The QDU model has some limitations. Using QDU resources for diagnosing mild disorders may delay diagnosis of severe disease. Therefore, referral criteria should be clearly agreed upon to avoid overburdening the system. Likewise, QDU physicians may prescribe too many diagnostic tests, searching for severe disease that the patient is unlikely to have, especially if the provisional diagnosis on referral to the QDU is incorrect. This can be minimised by implementing standardised QDU diagnostic guidelines. The mean waiting time for the first visit could be reduced considerably if PHCs were allowed to make appointments directly with the QDU. This could be achieved by QDU staff improving email or fax links with PHCs or by reserving a block of QDU time exclusively for PHC patients.
QDUs appear to have a high user satisfaction rating and can help to overcome the shortage of hospital beds in local and tertiary hospitals and reduce health costs. The QDU model could be useful in countries such as the UK, Italy, Canada and countries in Latin America, where PHC overcrowding, long waiting lists and suboptimal coordination between primary care and hospital care have meant that patients with suspected severe disease, including those in good health, are hospitalised for diagnostic tests, aggravating overcrowding and increasing costs. In 2001, it was reported that 28% of hospital admissions in a public British hospital were inappropriate, the commonest reason being the potential for diagnostic tests or treatment to be performed as outpatient procedures.2 However, in countries with mainly private health care systems, such as Japan, QDUs created to reduce health costs or free hospital beds might not make as much sense.
1 Objectives of a quick diagnosis unit
To diagnose potentially severe diseases early
To avoid unnecessary hospitalisation
To avoid hospital morbidity
To reduce health costs
To improve patient satisfaction
To allow patients and their families to continue occupational and personal life
To reduce emergency department workload
To free up hospital beds
2 Requirements for correct functioning of a quick diagnosis unit (QDU)
The patient’s first visit to the QDU should take place as soon as possible after referral.
QDU patients should have preferential access to complementary diagnostic tests.
Referrals to QDUs should be restricted to patients with suspected severe disease.
Patients must be well enough to attend the QDU as often as necessary for diagnostic tests.
Patients and family must accept the QDU diagnostic model.
Abstract
We describe a potentially cost-saving, efficient alternative to hospitalising patients for diagnostic purposes: quick diagnosis units (QDUs) managed by internal medicine specialists.
QDUs facilitate early diagnosis for patients with potentially serious disease, and avoid hospitalisations, hospital-related morbidity and unnecessary health costs.
To function well, QDUs require the patient’s first visit to occur as soon as possible after referral; preferential patient access to diagnostic tests; and strict referral criteria (QDU patients must have symptoms suggestive of severe disease, but be well enough to attend several appointments for diagnostic tests).

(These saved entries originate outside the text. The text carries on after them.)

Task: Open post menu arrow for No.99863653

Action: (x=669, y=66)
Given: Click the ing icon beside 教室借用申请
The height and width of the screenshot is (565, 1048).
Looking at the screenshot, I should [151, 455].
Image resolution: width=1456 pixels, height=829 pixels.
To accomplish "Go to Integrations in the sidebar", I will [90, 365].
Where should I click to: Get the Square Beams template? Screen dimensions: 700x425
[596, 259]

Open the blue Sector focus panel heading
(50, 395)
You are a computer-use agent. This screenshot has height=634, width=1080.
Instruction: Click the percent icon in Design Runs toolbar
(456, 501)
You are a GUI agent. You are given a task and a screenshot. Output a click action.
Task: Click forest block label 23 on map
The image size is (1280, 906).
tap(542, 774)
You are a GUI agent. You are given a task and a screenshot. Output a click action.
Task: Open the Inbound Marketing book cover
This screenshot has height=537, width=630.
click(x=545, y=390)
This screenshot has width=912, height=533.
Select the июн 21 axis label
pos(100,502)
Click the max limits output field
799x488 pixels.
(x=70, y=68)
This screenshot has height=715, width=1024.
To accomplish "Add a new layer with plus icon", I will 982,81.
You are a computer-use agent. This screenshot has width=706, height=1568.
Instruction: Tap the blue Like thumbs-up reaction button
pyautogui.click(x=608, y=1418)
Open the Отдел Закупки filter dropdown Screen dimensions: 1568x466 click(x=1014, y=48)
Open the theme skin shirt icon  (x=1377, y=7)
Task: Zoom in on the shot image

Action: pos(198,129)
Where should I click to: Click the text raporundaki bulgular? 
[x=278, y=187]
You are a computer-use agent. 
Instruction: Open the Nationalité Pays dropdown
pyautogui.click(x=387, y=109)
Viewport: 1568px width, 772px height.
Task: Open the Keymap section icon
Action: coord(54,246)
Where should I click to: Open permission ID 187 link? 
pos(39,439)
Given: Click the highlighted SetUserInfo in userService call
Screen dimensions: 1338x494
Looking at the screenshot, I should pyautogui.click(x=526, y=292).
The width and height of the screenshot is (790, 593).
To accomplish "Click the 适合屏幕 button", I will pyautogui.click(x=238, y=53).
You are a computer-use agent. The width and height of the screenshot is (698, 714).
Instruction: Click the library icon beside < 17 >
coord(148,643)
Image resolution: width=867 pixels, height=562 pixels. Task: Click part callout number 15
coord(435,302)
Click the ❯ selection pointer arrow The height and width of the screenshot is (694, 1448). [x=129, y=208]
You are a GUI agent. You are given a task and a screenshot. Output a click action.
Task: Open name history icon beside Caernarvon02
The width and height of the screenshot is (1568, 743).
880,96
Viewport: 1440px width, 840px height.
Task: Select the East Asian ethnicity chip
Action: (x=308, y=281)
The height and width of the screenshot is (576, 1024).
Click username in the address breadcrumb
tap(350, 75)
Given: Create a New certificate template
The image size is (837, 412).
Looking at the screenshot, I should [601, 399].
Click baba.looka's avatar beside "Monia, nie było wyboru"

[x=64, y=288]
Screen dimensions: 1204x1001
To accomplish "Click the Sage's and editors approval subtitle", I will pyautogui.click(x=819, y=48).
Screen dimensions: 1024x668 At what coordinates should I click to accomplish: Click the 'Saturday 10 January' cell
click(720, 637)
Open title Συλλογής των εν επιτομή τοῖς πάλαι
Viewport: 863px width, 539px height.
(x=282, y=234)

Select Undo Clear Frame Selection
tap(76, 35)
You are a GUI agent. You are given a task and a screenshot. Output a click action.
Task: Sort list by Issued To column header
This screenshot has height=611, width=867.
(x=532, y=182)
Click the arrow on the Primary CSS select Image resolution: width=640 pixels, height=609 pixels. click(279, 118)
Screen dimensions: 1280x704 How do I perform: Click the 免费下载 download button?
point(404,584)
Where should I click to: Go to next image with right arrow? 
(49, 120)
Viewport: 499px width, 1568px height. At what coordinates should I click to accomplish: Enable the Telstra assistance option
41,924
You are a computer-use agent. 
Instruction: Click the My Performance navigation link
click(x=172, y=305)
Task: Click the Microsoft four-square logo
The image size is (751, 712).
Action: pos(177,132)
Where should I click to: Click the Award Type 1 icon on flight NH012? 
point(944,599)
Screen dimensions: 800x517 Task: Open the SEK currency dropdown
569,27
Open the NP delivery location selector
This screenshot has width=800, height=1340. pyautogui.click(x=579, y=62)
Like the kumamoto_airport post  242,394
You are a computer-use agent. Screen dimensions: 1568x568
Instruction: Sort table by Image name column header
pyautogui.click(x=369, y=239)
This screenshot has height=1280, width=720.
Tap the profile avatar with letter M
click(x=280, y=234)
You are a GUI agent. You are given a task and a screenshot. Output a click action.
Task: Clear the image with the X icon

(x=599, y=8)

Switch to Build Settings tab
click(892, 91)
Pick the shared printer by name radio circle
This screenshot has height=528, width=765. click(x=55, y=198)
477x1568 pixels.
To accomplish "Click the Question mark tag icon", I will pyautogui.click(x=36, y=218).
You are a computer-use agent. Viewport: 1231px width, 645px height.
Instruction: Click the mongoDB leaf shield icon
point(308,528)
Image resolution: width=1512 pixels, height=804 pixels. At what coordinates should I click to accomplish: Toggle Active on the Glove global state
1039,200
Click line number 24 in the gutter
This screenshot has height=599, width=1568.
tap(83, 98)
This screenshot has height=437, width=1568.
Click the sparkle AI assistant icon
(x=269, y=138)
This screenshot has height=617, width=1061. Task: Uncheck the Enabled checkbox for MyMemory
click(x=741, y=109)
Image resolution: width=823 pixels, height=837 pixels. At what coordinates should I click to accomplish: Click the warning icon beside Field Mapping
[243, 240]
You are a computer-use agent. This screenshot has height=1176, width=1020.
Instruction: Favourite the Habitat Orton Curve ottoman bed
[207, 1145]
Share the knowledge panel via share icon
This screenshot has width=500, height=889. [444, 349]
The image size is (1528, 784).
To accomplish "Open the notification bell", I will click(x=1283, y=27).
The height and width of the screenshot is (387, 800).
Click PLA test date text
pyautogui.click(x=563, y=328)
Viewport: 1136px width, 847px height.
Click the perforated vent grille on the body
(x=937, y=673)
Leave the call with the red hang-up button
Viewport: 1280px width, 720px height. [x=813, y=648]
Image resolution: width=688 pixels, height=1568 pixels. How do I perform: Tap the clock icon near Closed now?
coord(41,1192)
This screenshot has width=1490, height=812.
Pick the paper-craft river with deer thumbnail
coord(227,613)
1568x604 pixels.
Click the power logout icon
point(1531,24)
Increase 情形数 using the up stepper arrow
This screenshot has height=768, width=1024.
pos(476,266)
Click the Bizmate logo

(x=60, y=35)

We describe the experience of two Spanish QDUs in which the most frequent diagnosis was malignant neoplasm.
We conclude that QDUs are an effective alternative to conventional hospitalisation, reducing delays in diagnosing potentially severe disease, such as cancer. They reduce costs without lowering the quality of diagnostic practice or patient care, and free acute-care beds for patients in need of treatment.